Et c’est là qu’on nous parle d’élections. Encore une fois, on va nous promettre monts et merveilles, des routes dignes de Dubaï, des universités aux équipements high-tech, et bien sûr, “un avenir radieux pour notre jeunesse”. On connaît la chanson, on l’a écoutée en boucle depuis trop longtemps. Mais moi, ce que j’attends du prochain président, c’est pas qu’il me promette 2035.

Moi, je veux savoir comment je vais faire demain matin. Est-ce que je vais encore galérer pour trouver du manioc à un prix raisonnable ? Est-ce que le pain va encore prendre 50 francs d’augmentation pendant qu’on nous parle de “plan de développement durable” ? Est-ce que je pourrai enfin rentrer chez moi sans craindre que mon quartier soit dans le noir ? Je ne veux plus entendre parler de projets “long-termistes” qui ne concernent que mes arrière-petits-enfants. Non, dites-moi plutôt comment, dès demain, mon quotidien peut redevenir vivable.

12h30. Pause déjeuner. Je vais acheter du pain. Hier encore, c’était 150. Aujourd’hui, c’est 200. Je regarde le vendeur, il me regarde, je le regarde encore. Finalement, je paie sans rien dire. Pas le courage.
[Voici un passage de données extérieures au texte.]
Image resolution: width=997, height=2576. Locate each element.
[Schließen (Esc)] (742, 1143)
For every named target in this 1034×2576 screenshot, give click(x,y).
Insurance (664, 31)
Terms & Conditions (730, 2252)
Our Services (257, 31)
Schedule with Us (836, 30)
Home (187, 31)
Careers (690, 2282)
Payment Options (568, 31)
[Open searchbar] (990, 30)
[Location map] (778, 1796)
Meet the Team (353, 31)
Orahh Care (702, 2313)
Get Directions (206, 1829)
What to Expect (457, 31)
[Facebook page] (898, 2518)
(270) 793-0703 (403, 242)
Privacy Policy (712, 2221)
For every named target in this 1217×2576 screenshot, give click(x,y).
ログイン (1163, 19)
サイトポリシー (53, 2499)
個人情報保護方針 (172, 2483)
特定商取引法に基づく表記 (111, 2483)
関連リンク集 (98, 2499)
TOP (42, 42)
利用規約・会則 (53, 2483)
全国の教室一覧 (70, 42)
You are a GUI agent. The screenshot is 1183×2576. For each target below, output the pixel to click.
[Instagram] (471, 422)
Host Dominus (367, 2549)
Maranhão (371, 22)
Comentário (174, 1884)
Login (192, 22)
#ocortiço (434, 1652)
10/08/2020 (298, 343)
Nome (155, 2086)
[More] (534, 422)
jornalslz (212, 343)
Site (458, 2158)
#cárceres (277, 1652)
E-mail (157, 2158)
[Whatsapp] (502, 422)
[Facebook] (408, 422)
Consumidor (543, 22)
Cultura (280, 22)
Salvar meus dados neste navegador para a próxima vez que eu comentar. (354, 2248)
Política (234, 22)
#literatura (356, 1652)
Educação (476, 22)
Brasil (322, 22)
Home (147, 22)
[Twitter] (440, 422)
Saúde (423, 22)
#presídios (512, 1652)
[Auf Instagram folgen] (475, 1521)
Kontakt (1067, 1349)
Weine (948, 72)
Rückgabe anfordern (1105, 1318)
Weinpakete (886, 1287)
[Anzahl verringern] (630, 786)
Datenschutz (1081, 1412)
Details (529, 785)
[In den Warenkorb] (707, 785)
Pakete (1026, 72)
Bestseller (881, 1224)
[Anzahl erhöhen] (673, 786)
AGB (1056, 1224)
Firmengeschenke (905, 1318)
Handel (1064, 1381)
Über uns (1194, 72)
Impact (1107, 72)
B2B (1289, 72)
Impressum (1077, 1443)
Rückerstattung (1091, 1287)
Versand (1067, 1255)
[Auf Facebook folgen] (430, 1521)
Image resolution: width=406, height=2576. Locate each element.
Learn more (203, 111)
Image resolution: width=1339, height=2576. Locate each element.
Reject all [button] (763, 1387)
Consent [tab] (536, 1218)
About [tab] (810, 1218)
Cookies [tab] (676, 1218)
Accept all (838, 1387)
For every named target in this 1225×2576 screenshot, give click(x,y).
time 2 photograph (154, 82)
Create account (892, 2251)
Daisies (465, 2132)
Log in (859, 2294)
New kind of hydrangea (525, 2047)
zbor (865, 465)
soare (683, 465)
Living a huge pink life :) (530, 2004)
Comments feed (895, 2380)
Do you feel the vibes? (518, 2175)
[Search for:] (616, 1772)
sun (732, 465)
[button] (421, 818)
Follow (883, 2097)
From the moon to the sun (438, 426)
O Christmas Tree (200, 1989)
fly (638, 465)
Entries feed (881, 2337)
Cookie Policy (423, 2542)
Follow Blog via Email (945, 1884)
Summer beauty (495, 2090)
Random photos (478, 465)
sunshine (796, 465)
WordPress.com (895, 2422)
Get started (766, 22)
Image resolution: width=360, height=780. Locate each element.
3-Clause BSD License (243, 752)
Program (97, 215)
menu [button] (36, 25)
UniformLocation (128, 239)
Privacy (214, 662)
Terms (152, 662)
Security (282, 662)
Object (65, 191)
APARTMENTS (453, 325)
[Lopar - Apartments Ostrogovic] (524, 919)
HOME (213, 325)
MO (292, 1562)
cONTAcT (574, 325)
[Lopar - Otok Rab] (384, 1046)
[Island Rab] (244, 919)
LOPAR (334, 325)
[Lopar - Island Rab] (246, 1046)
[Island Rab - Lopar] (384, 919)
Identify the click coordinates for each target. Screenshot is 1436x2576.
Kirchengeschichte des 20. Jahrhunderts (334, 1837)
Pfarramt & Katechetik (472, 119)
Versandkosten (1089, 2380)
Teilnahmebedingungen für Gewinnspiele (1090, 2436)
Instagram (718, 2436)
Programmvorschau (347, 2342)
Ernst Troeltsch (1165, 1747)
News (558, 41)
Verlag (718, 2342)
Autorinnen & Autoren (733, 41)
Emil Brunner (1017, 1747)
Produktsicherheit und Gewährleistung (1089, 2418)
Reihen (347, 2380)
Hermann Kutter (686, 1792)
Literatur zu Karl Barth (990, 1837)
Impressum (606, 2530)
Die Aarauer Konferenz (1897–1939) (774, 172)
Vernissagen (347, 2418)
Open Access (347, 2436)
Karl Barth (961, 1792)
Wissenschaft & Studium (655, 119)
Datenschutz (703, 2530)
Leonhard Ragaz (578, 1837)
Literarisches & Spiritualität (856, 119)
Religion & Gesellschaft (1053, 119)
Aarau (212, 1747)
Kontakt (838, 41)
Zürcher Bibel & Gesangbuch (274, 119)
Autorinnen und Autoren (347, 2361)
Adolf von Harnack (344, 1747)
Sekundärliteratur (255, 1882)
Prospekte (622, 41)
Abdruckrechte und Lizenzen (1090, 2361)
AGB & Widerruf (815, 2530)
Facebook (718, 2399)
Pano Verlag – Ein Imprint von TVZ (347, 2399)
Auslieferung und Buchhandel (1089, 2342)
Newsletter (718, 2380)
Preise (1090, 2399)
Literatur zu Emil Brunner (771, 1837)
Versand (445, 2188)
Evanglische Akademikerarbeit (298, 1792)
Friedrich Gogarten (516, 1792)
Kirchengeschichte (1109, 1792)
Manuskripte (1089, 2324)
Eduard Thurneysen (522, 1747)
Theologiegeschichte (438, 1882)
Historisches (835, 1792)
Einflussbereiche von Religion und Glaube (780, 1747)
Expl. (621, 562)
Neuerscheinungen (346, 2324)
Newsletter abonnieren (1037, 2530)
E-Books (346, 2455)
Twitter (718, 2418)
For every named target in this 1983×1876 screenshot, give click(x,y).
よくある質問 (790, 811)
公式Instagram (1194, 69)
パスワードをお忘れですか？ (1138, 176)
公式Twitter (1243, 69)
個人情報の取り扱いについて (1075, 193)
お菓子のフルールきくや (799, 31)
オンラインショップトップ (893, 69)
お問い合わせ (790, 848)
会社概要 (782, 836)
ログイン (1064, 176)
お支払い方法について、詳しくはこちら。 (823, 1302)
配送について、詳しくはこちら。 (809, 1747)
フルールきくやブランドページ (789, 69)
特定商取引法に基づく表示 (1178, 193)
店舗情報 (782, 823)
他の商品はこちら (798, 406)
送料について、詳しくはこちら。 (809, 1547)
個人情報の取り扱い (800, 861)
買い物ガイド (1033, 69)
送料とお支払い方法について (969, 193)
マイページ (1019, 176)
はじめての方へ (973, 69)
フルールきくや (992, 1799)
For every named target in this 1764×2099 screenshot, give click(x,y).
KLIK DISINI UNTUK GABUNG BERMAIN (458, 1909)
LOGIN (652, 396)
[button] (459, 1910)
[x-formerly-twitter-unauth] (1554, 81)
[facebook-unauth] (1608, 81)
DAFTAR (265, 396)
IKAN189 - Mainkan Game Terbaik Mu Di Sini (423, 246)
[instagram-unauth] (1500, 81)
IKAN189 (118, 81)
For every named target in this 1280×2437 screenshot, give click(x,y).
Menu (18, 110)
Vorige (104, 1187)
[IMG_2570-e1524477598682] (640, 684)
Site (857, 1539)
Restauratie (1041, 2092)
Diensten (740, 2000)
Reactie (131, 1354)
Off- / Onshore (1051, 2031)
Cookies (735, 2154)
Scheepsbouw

17h00. Fin du boulot. Retour au combat. Cette fois, pas de clando. Je prends un taxi. 800 francs. Arrêt surprise de la police. Encore. Contrôle, palabres. Je paie et descends avant de me faire ruiner.

19h00. À la maison. Enfin. Pas de lumière. Toujours pas d’eau. Mais demain, on va encore nous dire qu’on est sur la bonne voie, que le pays avance. Moi, je veux juste que mon pain revienne à 125 et que mon quartier ne ressemble plus à une scène post-apocalyptique chaque soir.

Alors oui, les élections arrivent. Oui, on va encore nous vendre du rêve, des projets futuristes et des phrases pleines d’espoir. Mais moi, ce que je veux savoir, c’est comment on fait pour vivre maintenant, aujourd’hui, demain matin. Parce que 2035, c’est bien joli, mais j’ai encore une longue route à faire demain et je ne suis même pas sûr que mon téléphone aura assez de batterie pour me réveiller.

Alors voilà, je vais lire les programmes de campagne. Un par un. Et celui qui me dira, avec des arguments concrets, qu’il mettra le peuple et son bien-être au centre de tout, c’est lui que je suivrai.